[Exercise aim]:
For this exercise, reproduce the records exactly as they stand and do not carry any images over.

[Dataset extract]:
* * * * * * *

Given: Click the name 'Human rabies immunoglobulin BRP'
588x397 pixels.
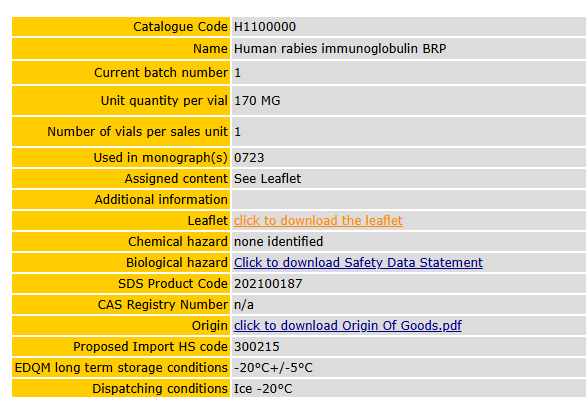Looking at the screenshot, I should pos(340,48).
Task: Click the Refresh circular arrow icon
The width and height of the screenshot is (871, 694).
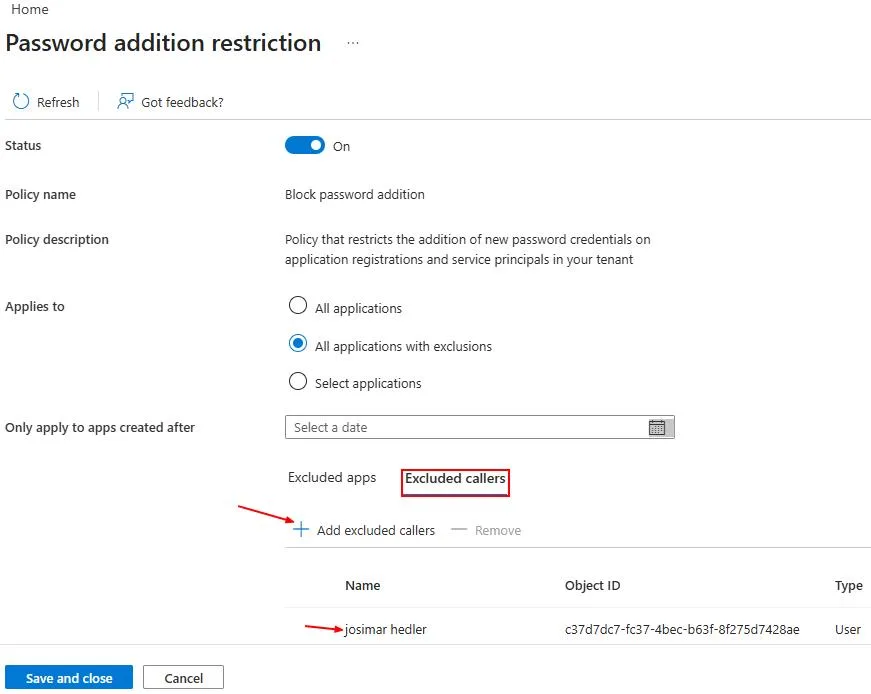Action: pos(21,102)
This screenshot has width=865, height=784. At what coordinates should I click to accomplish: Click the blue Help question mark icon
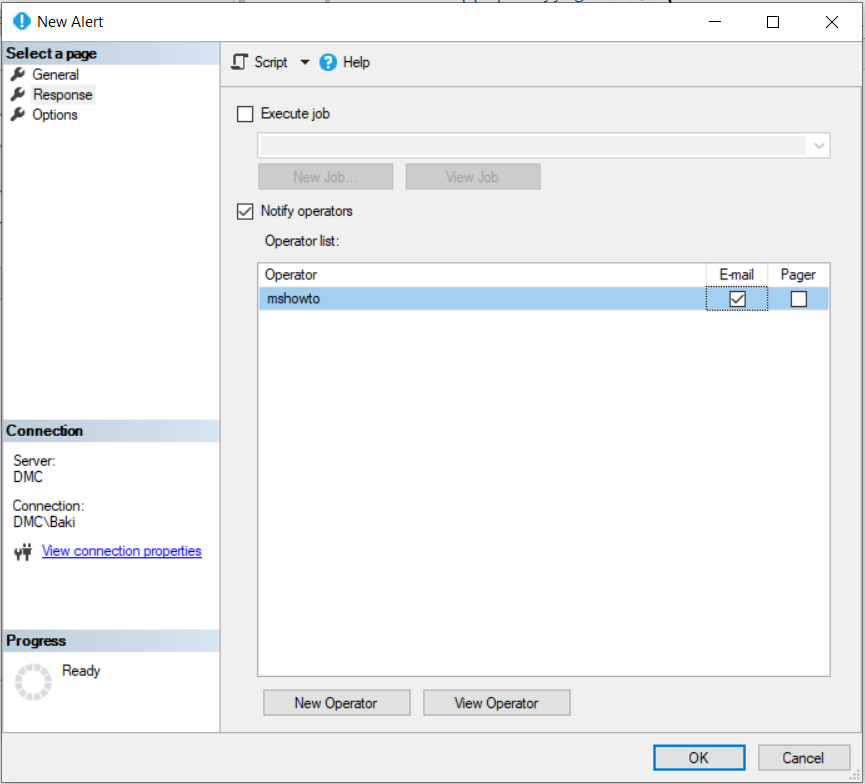[328, 62]
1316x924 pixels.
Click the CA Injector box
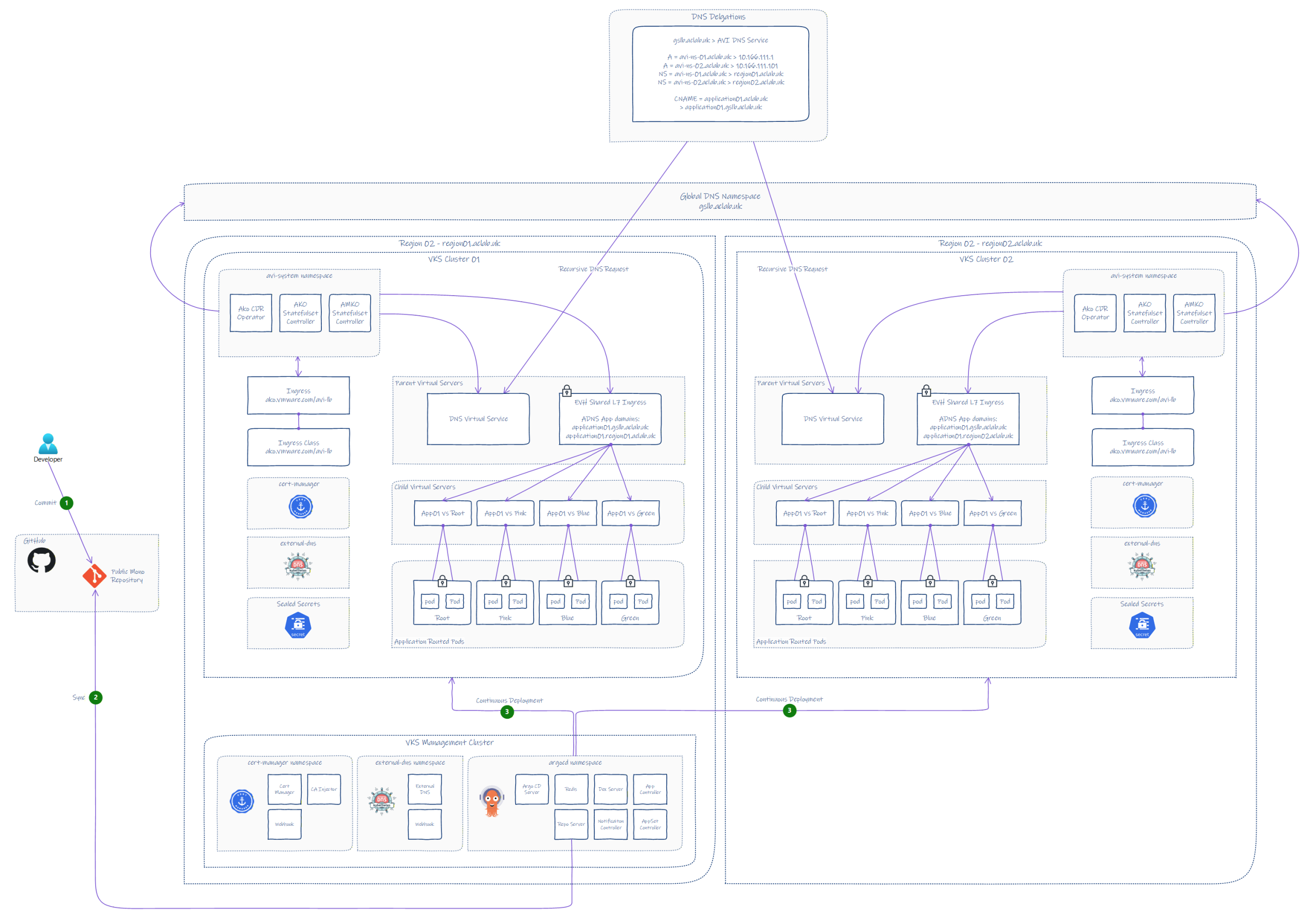324,789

* * * * * * *

[Result of this task]:
Given: Click the name 'Human rabies immunoglobulin BRP'
588x397 pixels.
Looking at the screenshot, I should pos(340,48).
Task: Click the Refresh circular arrow icon
The width and height of the screenshot is (871, 694).
Action: pos(21,102)
This screenshot has width=865, height=784. At what coordinates should I click to accomplish: Click the blue Help question mark icon
[328, 62]
1316x924 pixels.
Click the CA Injector box
324,789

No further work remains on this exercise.